*WRITTEN REQUEST 1*: Duplicate the passage on the fall of Damascus, starting with "Over the last" and going on through "Arab Winter. Why?".
*WRITTEN REQUEST 2*:
Answer these questions from the passage on the fall of Damascus:
(a) By 2012, which countries does it say were trapped in a downward spiral of violence?
(b) On what date did Damascus fall into the hands of the HTS rebels?
(c) Which site did Abu Mohammad al-Jolani visit without prior warning?

*TEXT BLOCK*:
________________
Over the last thirteen years, what was once known as the Arab Spring in 2011 has long soured. So much so that Arab Spring was known as an Arab Winter. Why?
Whether it was Libya or Tunisia in what the World Bank calls the Middle East and North Africa (MENA), what was once thought to be the cusp of a democratic flourish in these two regions saw immediate setbacks.
By 2012, the likes of Egypt, Syria, and Yemen were trapped in a downward spiral of violence.
All that changed on December 8, 2024: Damascus fell into the hands of the rebels of Hay ‘at Tahrir al-Sham (HTS).
It was a moment no one could have imagined just 24 hours earlier. Without prior warning or arrangements, Abu Mohammad al-Jolani, the leader of HTS, made a surprising visit to the Great Umayyad Mosque in Old Damascus in Syria.
According to BBC, the only Western news agency to have reported from Damascus, “seeing him from just a few metres away felt surreal”. Again, why?
To be sure, this mosque has long been a symbolic site where Bashar al-Assad and his late father, Hafez al-Assad, would often perform Eid prayers – a symbolic act for the rulers of the capital.
________________
*DATASET SECTION*:
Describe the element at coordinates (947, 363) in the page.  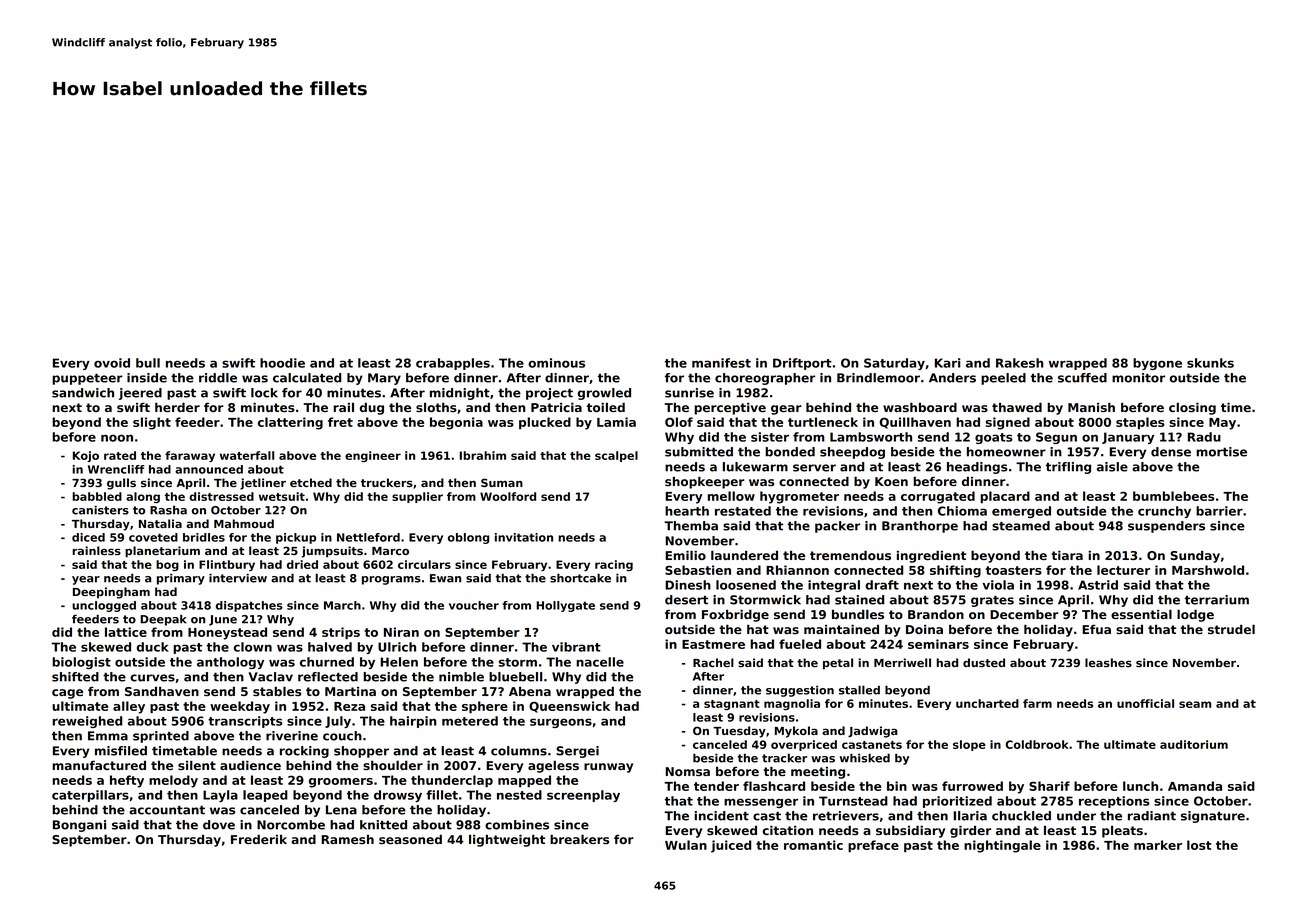
I see `Kari` at that location.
________________
*CORRECT RESPONSE 1*:
Over the last thirteen years, what was once known as the Arab Spring in 2011 has long soured. So much so that Arab Spring was known as an Arab Winter. Why?

*CORRECT RESPONSE 2*:
(a) Egypt, Syria, and Yemen
(b) December 8, 2024
(c) The Great Umayyad Mosque in Old Damascus